Comentário ao Compêndio do Catecismo /29
Enzo Bianchi
A tradição cristã conservou três modos para expressar e viver a oração: a oração vocal, a meditação e a oração contemplativa. Têm em comum o recolhimento do coração.
(Compêndio do Catecismo nº 568)
A oração vocal associa o corpo à oração interior do coração. Mesmo a mais interior das orações não poderia prescindir da oração vocal. Em todo o caso, ela deve brotar duma fé pessoal. Com o Pai Nosso, Jesus ensinou-nos uma fórmula perfeita de oração vocal.

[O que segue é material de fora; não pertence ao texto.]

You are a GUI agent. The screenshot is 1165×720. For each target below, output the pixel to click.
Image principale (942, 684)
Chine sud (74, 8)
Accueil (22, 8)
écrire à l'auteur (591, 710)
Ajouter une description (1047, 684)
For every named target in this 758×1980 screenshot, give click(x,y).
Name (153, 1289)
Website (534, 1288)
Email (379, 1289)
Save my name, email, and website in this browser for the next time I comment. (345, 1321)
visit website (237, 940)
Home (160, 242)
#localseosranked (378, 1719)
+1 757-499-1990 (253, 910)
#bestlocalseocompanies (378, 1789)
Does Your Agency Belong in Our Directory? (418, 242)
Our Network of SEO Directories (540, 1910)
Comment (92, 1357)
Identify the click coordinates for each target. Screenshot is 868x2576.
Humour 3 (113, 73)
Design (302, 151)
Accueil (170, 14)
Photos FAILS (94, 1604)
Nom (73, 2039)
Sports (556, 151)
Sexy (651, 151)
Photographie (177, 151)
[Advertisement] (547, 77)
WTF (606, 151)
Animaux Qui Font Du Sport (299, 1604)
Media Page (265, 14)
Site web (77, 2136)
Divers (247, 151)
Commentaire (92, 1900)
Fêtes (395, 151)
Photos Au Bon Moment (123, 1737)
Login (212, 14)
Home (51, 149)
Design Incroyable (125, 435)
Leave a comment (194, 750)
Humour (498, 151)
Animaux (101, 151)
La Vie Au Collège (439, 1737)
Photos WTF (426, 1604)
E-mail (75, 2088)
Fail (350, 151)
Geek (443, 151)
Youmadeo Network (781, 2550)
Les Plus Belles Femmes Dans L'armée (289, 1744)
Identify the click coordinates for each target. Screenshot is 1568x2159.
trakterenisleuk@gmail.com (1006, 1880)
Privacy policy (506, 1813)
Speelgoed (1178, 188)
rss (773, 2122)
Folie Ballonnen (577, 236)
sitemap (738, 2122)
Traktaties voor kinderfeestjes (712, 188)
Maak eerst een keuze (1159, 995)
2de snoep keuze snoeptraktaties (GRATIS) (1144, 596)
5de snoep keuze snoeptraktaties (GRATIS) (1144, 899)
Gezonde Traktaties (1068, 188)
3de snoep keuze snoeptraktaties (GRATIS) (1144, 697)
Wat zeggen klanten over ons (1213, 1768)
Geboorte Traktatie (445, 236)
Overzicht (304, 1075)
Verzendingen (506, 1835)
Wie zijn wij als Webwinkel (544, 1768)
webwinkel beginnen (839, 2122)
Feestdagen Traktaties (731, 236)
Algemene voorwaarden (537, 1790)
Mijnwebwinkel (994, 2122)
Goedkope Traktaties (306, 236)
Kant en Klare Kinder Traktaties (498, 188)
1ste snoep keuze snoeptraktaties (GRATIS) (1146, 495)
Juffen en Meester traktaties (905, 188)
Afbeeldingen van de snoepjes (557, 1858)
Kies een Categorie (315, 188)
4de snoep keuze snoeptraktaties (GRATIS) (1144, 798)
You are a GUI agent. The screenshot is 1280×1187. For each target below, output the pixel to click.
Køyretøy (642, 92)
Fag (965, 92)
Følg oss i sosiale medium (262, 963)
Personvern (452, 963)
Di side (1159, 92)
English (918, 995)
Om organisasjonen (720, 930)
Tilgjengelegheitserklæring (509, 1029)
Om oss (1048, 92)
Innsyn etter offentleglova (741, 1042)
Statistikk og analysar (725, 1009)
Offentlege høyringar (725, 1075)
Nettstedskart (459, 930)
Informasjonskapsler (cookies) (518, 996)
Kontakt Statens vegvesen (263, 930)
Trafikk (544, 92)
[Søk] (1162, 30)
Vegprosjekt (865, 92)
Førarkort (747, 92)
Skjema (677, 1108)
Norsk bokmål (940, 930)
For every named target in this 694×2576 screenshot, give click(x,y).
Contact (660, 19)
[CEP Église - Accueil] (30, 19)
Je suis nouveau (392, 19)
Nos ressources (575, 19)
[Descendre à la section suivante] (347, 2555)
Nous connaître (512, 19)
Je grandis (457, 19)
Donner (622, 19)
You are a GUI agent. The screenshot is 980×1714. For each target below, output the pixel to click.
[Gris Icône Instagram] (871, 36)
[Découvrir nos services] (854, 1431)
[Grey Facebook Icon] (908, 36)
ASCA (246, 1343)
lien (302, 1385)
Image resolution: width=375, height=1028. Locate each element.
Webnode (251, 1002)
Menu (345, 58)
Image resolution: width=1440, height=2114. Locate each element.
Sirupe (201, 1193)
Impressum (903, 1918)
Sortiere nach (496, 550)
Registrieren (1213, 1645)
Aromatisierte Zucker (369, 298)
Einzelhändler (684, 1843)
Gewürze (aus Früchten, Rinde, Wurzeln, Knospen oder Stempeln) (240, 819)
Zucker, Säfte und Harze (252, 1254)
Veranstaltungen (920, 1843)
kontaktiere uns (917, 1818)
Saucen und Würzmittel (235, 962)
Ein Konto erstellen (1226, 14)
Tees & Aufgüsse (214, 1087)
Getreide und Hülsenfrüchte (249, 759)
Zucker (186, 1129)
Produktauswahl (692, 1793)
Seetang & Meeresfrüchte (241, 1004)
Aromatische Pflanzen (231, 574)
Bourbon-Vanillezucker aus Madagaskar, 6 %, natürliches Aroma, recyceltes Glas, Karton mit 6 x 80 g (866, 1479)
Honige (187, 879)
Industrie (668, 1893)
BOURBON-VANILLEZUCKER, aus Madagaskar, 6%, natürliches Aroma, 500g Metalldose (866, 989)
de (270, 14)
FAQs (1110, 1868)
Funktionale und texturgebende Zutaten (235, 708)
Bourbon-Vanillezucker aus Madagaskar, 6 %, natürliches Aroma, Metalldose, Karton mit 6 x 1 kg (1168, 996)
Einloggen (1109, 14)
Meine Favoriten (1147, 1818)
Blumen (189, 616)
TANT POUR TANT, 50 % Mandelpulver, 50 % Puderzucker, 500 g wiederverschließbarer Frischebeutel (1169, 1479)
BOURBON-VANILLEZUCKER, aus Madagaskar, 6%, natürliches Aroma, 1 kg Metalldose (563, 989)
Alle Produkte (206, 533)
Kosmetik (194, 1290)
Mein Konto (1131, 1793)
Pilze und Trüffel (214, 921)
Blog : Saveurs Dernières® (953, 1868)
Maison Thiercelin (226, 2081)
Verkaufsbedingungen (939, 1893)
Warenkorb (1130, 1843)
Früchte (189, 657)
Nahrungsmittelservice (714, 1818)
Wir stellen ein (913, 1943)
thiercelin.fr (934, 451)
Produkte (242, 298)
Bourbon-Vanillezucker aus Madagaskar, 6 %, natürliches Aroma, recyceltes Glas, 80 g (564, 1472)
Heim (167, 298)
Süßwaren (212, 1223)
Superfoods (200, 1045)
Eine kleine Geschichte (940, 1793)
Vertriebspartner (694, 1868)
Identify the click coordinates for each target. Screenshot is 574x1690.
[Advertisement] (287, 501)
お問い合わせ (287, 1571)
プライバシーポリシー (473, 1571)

(Compêndio do Catecismo nº 569)
A essência e a motivação profunda da oração vocal estão bem expressas na versão mais alargada do Catecismo: “A necessidade de associar os sentidos à oração interior corresponde a uma exigência da natureza humana. Nós somos corpo e espírito e experimentamos a necessidade de traduzir exteriormente os nossos sentimentos. Devemos rezar com todo o nosso ser para dar à nossa súplica a maior força possível” (CIC 2702).
A nossa voz torna-se assim expressão de toda a nossa pessoa, que se esforça por entrar em comunhão com o Senhor, acolhendo a sua revelação. Se – como escreve o apóstolo Paulo – “a fé nasce da escuta” (Rm 10,17), a oração vocal é uma forma de diálogo que nasce dessa escuta e um testemunho sensível da fé. Evidentemente, como nos recorda o Compêndio, o Pai-Nosso que Jesus nos ensinou é a forma perfeita, a síntese mais eloquente de toda a oração vocal. Aqui, porém, não podemos comentar extensamente o Pai-Nosso, que será objeto específico de uma secção posterior.
Em vez disso, gostaria de me deter num princípio essencial para a prática inteligente da oração vocal, aquele que São Bento exprime na sua Regra: “Que a nossa mente esteja em sintonia com a nossa voz” (RB 19,7). Bento aplica este princípio ao canto monástico dos salmos, mas creio que se trata de uma lei fundamental na vida de oração, mesmo que tenhamos tendência, sobretudo hoje em dia, devido à cultura dominante, a subvertê-la, acreditando que a voz deve seguir os sentimentos do nosso coração. Pelo contrário, este princípio deve ser entendido em toda a sua centralidade: é a mente, é o coração que deve estar de acordo com o que a voz proclama, e não o contrário! Num sentido mais amplo, somos chamados a estabelecer uma unidade profunda entre o nosso corpo, o nosso pensamento e aquilo a que damos voz, ou seja, a palavra de Deus, fonte de toda a nossa resposta na oração: na oração vocal, todas as nossas faculdades físicas, psíquicas e espirituais devem ser disciplinadas e ordenadas para este fim.
Praticando esta unificação de todo o nosso ser, chegamos também gradualmente a aceitar a oração do Espírito Santo em nós (cf. Rm 8,26-27). E assim podemos chegar a uma oração contínua, que não nasce de nós: é um fluxo subterrâneo, uma lembrança constante de Deus que emerge de vez em quando e se torna oração explícita, mas que nunca nos abandona.
Deste modo, podemos fazer-nos voz de toda a criatura (cf. Oração Eucarística IV) e de toda a criação, porque o universo é um oceano de preces que se elevam a Deus: preces inarticuladas, gemidos dirigidos ao Criador, enquanto se espera a manifestação dos filhos de Deus (cf. Rm 8, 19).